Underworld

Underworld - Don DeLillo This needs some explaining. After rating many hundreds of read books, this one had me the most perplexed as to how to rate it. I was thinking, either a 3 or a 5. A three</>, or a five?! It was suggested I average it out as a 4, but that seemed to me to just misrepresent both ratings.

There is no question for me that the writing in this book is 5 star, all the way. Though the lengthy baseball stadium scene at the beginning, packed with American cliches and the slapstick team of Hoover and Gleason, started me off decisively thinking I was not at all going to like this book, it won me over with its amazing presentation and acute powers of observation. To my amazement I found myself eventually able to see the baseball game (and fans) from a whole other perspective than I thought possible. This is 5 star stuff. And it just keeps going, and going, and going...

And yet, honestly, the book is extremely American, and as much as I'm dazzled by the writing and observations, the characters and content just don't speak to me personally very much. Hence, for me, though the writing is top notch, I can't get much beyond "liked it" (3 stars).

So, seeking enlightenment, I naturally read a bunch of reviews here to get a sense of how others have evaluated this work. There's very little middle ground. There's a blanket of 4 and 5 stars, peppered with shotgun blasts of of 1 star holes.

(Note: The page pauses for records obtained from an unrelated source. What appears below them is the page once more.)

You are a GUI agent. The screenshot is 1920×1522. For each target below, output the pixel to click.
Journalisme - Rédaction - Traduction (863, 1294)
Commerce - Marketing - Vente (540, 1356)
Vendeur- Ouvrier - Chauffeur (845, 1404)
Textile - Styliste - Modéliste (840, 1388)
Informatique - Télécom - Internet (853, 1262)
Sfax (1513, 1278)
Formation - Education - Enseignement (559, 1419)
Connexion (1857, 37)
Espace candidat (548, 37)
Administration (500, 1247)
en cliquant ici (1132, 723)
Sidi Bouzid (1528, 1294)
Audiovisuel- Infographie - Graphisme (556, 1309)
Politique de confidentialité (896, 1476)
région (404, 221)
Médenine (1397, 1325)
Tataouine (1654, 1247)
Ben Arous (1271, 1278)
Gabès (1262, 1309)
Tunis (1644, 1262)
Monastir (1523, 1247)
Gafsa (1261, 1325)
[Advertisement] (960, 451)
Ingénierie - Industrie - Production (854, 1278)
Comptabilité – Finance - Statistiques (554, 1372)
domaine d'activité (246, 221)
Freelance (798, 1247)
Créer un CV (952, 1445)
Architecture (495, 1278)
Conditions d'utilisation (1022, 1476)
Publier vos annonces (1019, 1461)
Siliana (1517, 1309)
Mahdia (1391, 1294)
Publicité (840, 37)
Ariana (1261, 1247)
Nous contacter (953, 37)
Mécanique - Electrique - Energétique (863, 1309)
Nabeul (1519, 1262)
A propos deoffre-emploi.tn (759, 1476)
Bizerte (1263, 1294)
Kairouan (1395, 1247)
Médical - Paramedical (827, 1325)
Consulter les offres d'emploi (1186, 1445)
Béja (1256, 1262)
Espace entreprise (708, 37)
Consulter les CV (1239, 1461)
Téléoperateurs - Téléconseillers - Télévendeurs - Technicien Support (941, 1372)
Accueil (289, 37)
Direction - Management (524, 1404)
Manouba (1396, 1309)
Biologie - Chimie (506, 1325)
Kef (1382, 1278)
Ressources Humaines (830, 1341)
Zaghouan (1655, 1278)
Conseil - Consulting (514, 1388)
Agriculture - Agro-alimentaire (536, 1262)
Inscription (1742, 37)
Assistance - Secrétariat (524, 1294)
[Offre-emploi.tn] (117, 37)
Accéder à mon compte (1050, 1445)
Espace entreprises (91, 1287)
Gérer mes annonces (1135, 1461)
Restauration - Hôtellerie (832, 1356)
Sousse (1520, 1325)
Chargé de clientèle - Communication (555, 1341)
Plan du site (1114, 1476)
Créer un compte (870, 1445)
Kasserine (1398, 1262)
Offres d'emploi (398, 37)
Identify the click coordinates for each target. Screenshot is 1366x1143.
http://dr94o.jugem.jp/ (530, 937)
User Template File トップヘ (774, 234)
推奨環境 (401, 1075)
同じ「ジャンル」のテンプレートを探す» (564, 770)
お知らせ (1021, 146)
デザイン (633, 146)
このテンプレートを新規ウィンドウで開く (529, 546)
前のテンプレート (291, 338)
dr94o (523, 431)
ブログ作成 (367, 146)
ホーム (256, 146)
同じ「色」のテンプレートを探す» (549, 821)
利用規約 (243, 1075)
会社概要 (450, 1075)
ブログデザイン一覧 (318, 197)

The 1 star hits are, without a doubt, the more substantial (sadly) and fun to read. I guess the 5 star reviewers are just too in awe and humbled to attempt to write anything insightful after completing the masterpiece? What more is there to say?

I am in entire sympathy with most of the 1 star reviews I read. Yes, the book really feels long. Yes, what "plot" there is, there hardly is. Yes, Delillo is brutally long winded. Yes, it can't help but drag on probably even the most ardent fan in places. Yes, it's really hard to hang on to the thread, and not drift off into the aether of words.

I am in sympathy with those who "did not like", for these reasons. They are justified in this perspective. And yet I am also sad. They seem to have missed so much. I feel, when confronted with such a sweeping, complexly structured, and yet minutely detailed work as this, that the lack is in us the readers rather than in the text. This is a work we really do need to expand ourselves and apply ourselves to connect with, as lovers of literature, lovers of observation, and lovers of life.

And so, slightly ironically, it was the delightful and painful one star reviews that pushed me from the middle of the road into the extremely starry expanse. This book deserves the stars, even if I don't entirely feel them.

I still like White Noise more (the only other Delillo I've thus far read) -- though it has less stars from me.

I hope this explanation of my here aberrant rating is satisfactory (to me).